AureumChaos / LEAP

A general purpose Library for Evolutionary Algorithms in Python.
Academic Free License v3.0
84 stars 19 forks source link

Grouped Coevolution #168

Closed SigmaX closed 1 year ago

SigmaX commented 3 years ago

The grouped evaluation mechanism implemented in #123 works great, but coevolution (CooperativeEvaluate) doesn't make use of it. I need coevolution + grouped evaluation for an application involving populations that are evaluated in parallel on a GPU.

Tweak it so it does, or rather, can when requested.

SigmaX commented 3 years ago

A couple ways I could go here.

  1. Add a CooperativeEvaluate.grouped() function, that works like CooperativeEvaluate.__call__() but on chunks instead of single individuals.

  2. Refactor coevolution to use a special Problem wrapper, instead of its own evaluation operator. This way grouped evaluation would work the same as anywhere else—by choosing the standard evaluation operator. Perhaps the cleaner option?

SigmaX commented 2 years ago

To summarize:

We can't really do grouped evaluation with an iteriter_op. So we definitely need a new operator here.

Idea: how about a straightforward listlist_op version of CooperativeEvaluate? It would be natural to have it call grouped_evaluate() as a subroutine, allowing grouped evaluation logic to be enabled by custom Problem implementations. This would be approach (1) mentioned in my previous comment.


My alternative idea (2) was a Problem wrapper—say, CooperativeProblem. To make Problem responsible for coevolutionary logic, we would need to give it an interface such that you can hand it a partial individual, tell it which subpopulation that partial solution belongs to, and also give it access to the current population as a whole so it could go and find collaborators to construct full solutions.

I think the way to do this, while respecting the Problem interface (which takes just a phenome as input to its evaluate() method, no other arguments) is to tell the CooperativeProblem at construction time which subpopulation it will receive partial solutions from.

This suggests an arguably elegant (or at least intuitive) view of cooperative coevolution: we will have several subpopulations, each of which will have its own fitness function (a CooperativeProblem instance), configured specifically for that subproblem.
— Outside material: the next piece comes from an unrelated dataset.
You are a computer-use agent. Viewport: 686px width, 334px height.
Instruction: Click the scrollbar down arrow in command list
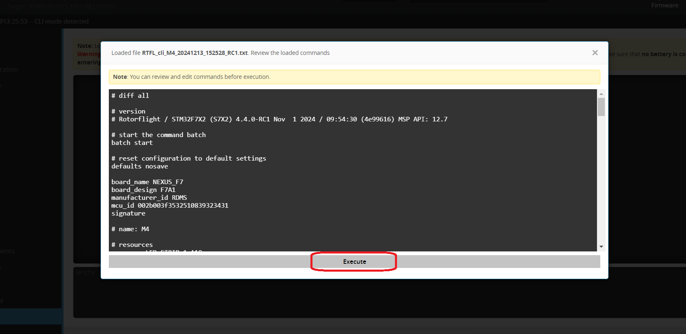(601, 246)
It just happens that these fitness functions are a function of other populations.

Otherwise, it behaves much like, say, a hetereogeneous island model (sans migration).

To my surprise, I actually like idea (2). To implement it... let's see...

Circling back: besides an elegant view of coevolution as "multiple sub-populations with their own (interdependent) fitness functions," what does this buy us?


tl;dr:

(1) is definitely simpler and meets my immediate need.

(2) is not that complicated, and has an arguable elegance about it. Hmm.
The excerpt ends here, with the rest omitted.